Texas Instruments

Texas Instruments


LM3S1000

Targets: Consumer, General Purpose, Industrial, Medical, Motor Control, Security, Test & Measurement, Other

Texas Instruments LM3S1000 Block Diagram

TI's LM3S1000 Series of Stellaris ARM Cortex-M3 microcontrollers feature new combinations of expanded motion control I/O, larger on-chip memory, and low-power optimization for battery-backed applications. The LM3S1000 targets cost-conscious applications requiring significant control processing and connectivity capabilities such as motion control, medical instrumentation, HVAC and building control, factory automation, transportation, remote monitoring, electronic point-of-sale machines, network appliances and switches, and gaming equipment.
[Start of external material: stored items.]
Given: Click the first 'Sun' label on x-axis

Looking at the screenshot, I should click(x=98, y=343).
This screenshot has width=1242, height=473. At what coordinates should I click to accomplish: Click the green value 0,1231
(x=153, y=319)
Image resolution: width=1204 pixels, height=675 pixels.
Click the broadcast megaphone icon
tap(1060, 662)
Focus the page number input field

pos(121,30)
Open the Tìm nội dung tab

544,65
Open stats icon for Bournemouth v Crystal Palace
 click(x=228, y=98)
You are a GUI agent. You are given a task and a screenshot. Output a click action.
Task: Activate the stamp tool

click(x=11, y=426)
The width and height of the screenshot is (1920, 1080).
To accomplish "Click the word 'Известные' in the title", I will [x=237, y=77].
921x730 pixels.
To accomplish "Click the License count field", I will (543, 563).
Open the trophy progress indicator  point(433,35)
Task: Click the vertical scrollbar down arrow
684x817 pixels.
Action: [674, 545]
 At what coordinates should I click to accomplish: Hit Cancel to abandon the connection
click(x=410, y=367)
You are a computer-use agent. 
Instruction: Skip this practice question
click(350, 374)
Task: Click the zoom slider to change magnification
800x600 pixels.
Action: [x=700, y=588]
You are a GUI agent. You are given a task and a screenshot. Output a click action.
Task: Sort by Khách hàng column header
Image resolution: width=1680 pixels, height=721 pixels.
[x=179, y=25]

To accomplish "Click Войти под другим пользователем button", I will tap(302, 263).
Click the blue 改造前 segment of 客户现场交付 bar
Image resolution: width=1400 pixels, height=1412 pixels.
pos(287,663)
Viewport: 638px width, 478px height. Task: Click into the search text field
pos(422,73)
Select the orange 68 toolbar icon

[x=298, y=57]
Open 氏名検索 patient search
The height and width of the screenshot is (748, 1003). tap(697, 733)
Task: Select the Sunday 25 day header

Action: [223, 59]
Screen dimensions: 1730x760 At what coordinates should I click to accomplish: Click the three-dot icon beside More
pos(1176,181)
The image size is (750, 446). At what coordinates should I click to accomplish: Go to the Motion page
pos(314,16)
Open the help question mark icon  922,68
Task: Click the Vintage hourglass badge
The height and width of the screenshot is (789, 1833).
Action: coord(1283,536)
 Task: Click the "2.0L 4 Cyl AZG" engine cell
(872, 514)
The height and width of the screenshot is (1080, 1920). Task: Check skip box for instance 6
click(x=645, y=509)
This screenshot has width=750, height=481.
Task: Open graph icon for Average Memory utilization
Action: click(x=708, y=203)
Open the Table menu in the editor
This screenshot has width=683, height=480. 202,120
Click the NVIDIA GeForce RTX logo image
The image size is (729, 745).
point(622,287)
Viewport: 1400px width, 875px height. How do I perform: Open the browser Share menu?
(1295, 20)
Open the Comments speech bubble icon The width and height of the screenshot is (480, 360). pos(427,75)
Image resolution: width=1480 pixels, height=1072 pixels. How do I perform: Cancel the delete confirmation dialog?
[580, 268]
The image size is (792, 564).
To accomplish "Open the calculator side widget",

The TI Stellaris family of microcontrollers are based on the ARM Cortex-M3 v7-M processor; the microcontroller member of the ARM Cortex processor family. The Stellaris family provides entry into the ARM ecosystem. At the heart of the Cortex-M3 processor is an advanced 3-stage pipeline core, based on the Harvard architecture, incorporating features such as branch speculation, single cycle multiply and hardware divide.

Cortex-M3 implements the Thumb-2 instruction set architecture, helping it to be 70 percent more efficient per MHz than an ARM7TDMI-S processor executing Thumb instructions, and 35 percent more efficient than the ARM7TDMI-S processor executing ARM instructions, for the Dhrystone benchmark. Cortex-M3 uses a simplified stack-based programmer's model that maintains compatibility with traditional ARM architecture but is analogous to systems employed by legacy 8- and 16-bit architectures.

The LM3S1000 Series of Stellaris ARM Cortex-M3 microcontrollers feature up to 256-kbytes of single-cycle industrial-grade flash memory, coupled with up to 64-kbytes of onboard single-cycle SRAM. Single-cycle memory means that the read/write memory speed is the same as the Stellaris microcontroller core frequency; up to 50MHz. LM3S1000 microcontrollers feature up to three UARTs, two I²Cs, and up to two SSI/SSP interfaces.

LM3S1000 microcontrollers feature IP (intellectual property) targeting meticulous motion control including up to six full PWM outputs with a dead-band generator providing shoot-through protection, fault-condition handling in hardware providing quick, low-latency shutdown, synchronization of timers enabling precise alignment of all edges, and hardware quadrature encoders enabling precise positioning sensing.

LM3S1000 microcontrollers feature analog capability, including up to 8 channels of ADC operating at up to 1 MSPS, up to 3 analog comparators, and an onboard temperature sensor. Each ADC channel features a sequencer to minimize CPU utilization, ensuring that the CPU is used for data processing - not data collection. Every Stellaris device offers an onboard LDO voltage regulator to provide the correct input voltages to power the device from a 3.3V source.

The Stellaris LM3S1968 Evaluation Kit has an In-Circuit Debug Interface (ICDI) that provides hardware debugging functionality not only for the on-board Stellaris devices, but also for any Stellaris microcontroller-based target board. The evaluation kits contain all cables, software, and documentation needed to develop and run applications for Stellaris microcontrollers. Demonstration versions of commercial RTOSes are available for download.